> [Job] Rewrite the lines starting at the one containing "Image resolution: width=477 pixels, height=637 pixels. Task: Tap" and ending at the one containing "coord(143,169)", requests included, multiplying every coordinate in the answers by 1.25 and rounding to whole numbers, with halves rounded up. Omit the pictures.
┌────────
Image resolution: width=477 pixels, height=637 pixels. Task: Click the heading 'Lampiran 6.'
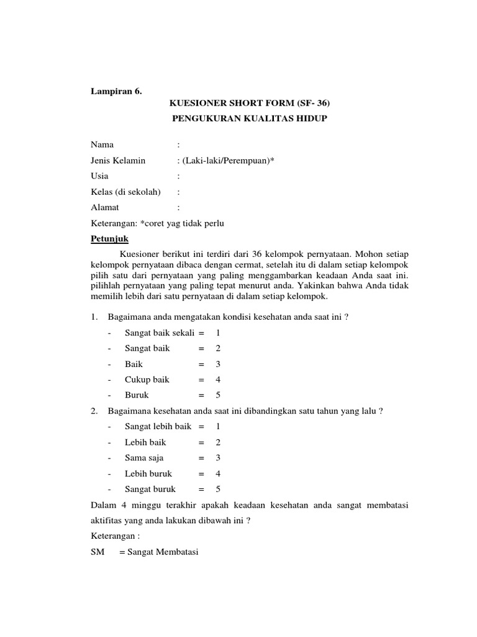[116, 91]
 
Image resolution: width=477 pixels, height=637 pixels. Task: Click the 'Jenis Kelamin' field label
[118, 160]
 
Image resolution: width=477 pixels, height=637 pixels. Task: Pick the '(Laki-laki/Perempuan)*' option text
[229, 160]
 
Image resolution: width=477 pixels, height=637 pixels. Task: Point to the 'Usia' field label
[99, 176]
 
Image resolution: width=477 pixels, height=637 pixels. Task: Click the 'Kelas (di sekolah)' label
[125, 192]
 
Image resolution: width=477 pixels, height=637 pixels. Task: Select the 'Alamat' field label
[105, 207]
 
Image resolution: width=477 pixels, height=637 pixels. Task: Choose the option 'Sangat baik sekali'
[160, 333]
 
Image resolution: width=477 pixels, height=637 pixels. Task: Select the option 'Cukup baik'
[147, 379]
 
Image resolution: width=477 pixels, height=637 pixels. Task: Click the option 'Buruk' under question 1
[137, 395]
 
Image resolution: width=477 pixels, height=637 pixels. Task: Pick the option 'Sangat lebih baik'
[158, 427]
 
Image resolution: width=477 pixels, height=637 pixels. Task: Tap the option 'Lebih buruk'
[148, 473]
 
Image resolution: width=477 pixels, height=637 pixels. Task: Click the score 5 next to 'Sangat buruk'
[218, 490]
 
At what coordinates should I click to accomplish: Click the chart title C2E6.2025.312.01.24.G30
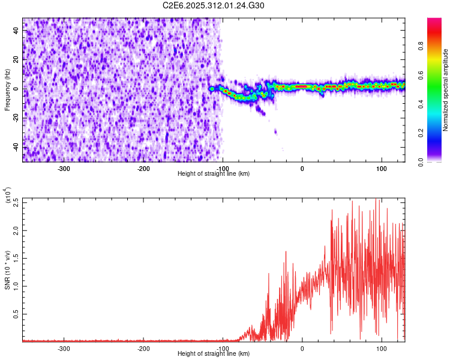coord(214,5)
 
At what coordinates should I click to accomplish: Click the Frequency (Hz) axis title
coord(7,89)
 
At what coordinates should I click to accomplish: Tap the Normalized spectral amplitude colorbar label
coord(445,89)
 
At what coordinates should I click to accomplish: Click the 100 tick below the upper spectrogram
coord(381,169)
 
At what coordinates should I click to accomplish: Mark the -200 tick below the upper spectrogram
coord(143,169)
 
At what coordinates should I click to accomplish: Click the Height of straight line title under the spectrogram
coord(214,174)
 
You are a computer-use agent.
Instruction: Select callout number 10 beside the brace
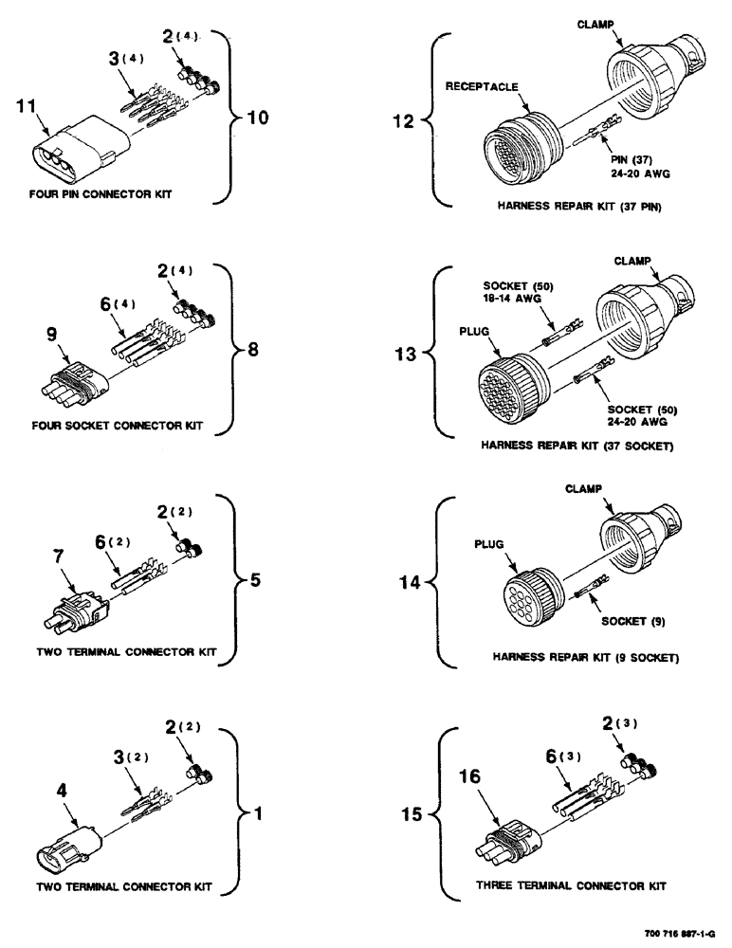[257, 118]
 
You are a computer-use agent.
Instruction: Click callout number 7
[59, 553]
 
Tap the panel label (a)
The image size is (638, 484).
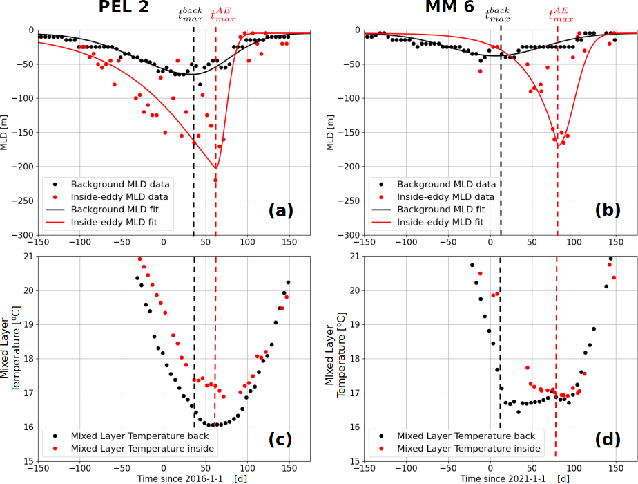[x=281, y=211]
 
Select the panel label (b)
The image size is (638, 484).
[x=608, y=211]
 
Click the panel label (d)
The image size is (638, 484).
[x=608, y=439]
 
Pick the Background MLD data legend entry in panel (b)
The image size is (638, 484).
[x=443, y=185]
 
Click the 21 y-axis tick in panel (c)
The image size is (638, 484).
[x=27, y=257]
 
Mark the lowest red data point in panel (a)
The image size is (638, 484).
[x=215, y=180]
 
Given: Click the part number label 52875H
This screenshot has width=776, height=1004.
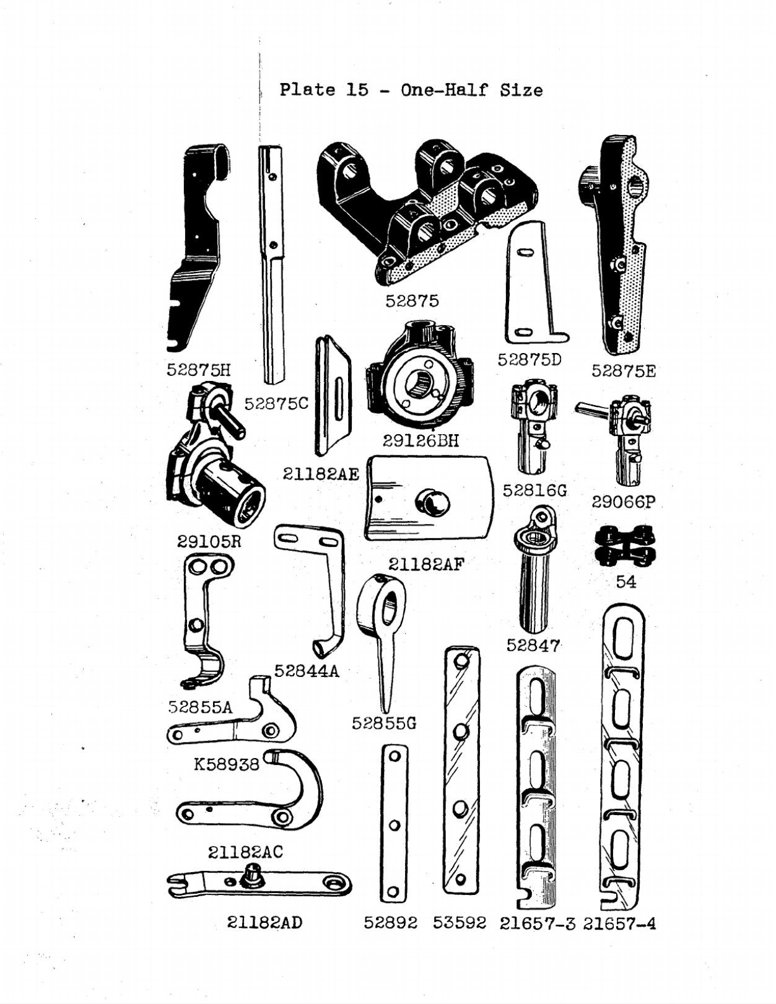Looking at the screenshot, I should [x=198, y=370].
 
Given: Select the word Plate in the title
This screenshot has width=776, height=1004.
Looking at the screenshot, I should [x=307, y=90].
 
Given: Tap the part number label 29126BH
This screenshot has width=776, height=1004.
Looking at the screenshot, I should [x=421, y=440].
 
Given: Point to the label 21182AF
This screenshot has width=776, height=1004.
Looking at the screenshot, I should [x=425, y=564].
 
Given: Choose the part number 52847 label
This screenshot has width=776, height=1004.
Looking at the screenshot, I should [x=533, y=645].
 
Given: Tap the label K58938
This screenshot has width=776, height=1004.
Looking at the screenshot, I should [x=226, y=764].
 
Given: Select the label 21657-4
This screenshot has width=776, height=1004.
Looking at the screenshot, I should [x=619, y=923].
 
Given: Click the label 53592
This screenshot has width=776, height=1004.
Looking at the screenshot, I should [x=459, y=923].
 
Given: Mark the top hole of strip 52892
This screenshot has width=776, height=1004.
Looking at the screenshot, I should [x=393, y=756].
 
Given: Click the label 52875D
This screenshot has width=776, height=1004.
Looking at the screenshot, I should [x=530, y=360].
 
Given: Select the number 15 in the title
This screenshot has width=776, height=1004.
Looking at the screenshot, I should [x=357, y=90].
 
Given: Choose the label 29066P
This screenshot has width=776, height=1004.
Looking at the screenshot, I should [x=622, y=501].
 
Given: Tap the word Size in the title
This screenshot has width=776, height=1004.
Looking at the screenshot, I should [x=522, y=90].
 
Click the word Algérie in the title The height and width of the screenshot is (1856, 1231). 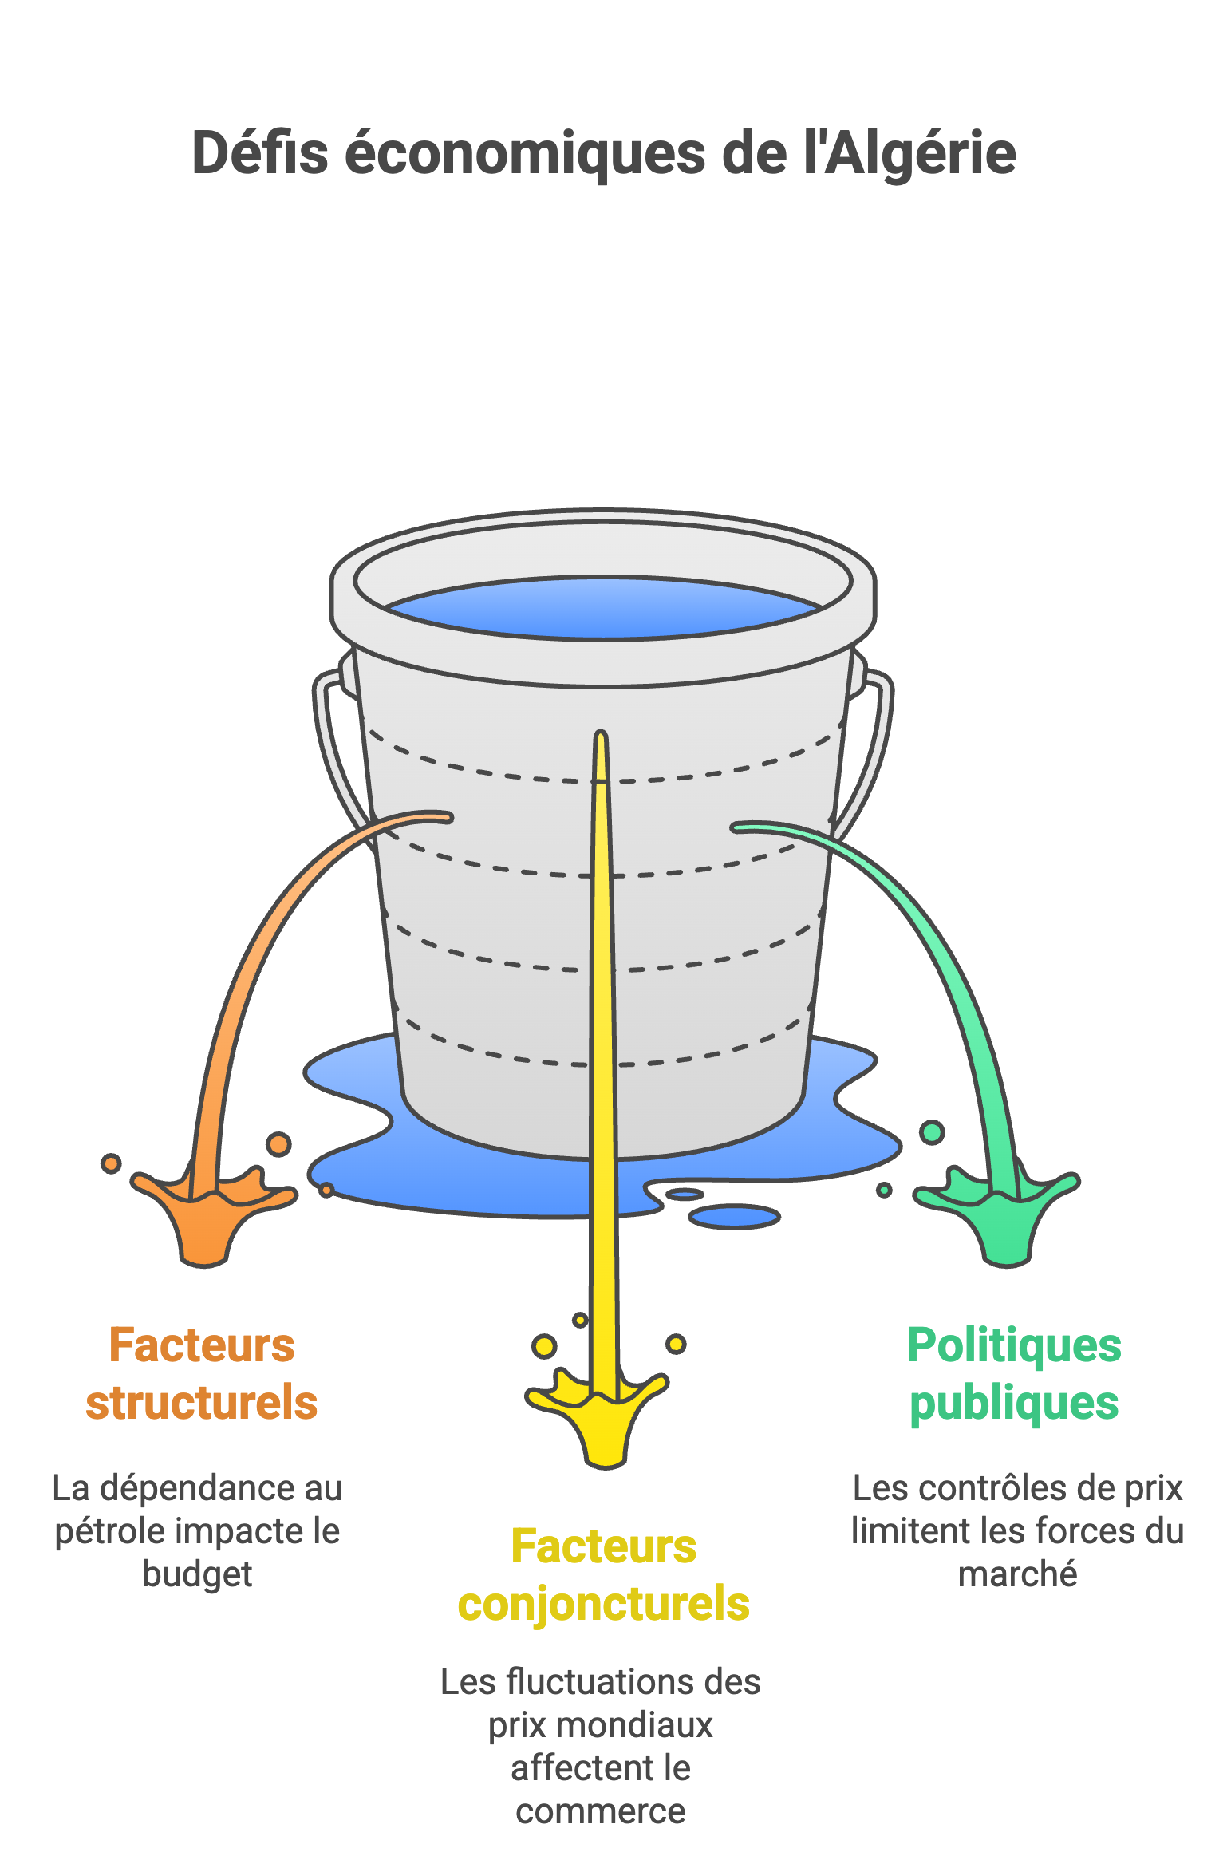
└────────
> [Reply]
Image resolution: width=477 pixels, height=637 pixels. Task: Tap the option 'Lebih buruk'
[185, 591]
 
Image resolution: width=477 pixels, height=637 pixels. Task: Click the score 5 next to 'Sangat buruk'
[273, 613]
 
At what coordinates should I click to accomplish: Click the chart title C2E6.2025.312.01.24.G30
coord(268,6)
 
At what coordinates should I click to accomplish: Click the Frequency (Hz) axis title
coord(9,111)
 
At what coordinates should I click to accomplish: Tap the Normalized spectral amplitude colorbar label
coord(556,111)
 
At what coordinates should I click to accomplish: Click the 100 tick below the upper spectrogram
coord(476,211)
 
At what coordinates should I click to accomplish: Mark the -200 tick below the upper spectrogram
coord(179,211)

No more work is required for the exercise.